Can someone tell me if the following makes sense? I want to use Bayesian networks for sysops. What I have in mind is hooking logging, process information (e.g. resource usage), and other information as nodes to a Bayesian network and then training it in a production environment. From my admittedly small understanding, it seems like a properly configured network like that will be able to triage issues and even infer causes and take potential actions to correct them. Of course you would need to limit it's ability to act so it doesn't decide to hose your entire system. Since it has the power in some sense to observe, it can even train itself by observing the results of its actions.
Anyone know of anything like this being used or have ideas why this would be stupid to do outside of it being difficult to get right?
A Bayesian network will update probabilities based on evidence - You can use data to learn conditional probabilities and an algorithm will update the joint probability distribution. However to suggest actions or further diagnostic tests you will need decision and utility nodes. This is called an influence diagram or decision model. With these extensions you can determine the best action and value of information (test vs act).

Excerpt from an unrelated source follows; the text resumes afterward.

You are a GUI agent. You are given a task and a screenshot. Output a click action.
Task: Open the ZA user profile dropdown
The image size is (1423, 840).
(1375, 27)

The actions are based on utilities (cost/benefit) so if you have a potential very bad outcome of an action and an alternative (eg messaging to someone) then the system will act in a rational way consistent with the utility model.
I suggest you look at a package that can handle both Bayesian networks and influence diagrams, such as Hugin, Norsys or Genie. There are others but I haven't tried them.
Sounds like it could work. With any supervised learning algorithm, the key is to have good labeled data that accurately captures the function you want to learn (i.e. something that exposes errors + their causes and supplies the proper sysops fix).
Anyone know of anything like this being used or have ideas why this would be stupid to do outside of it being difficult to get right?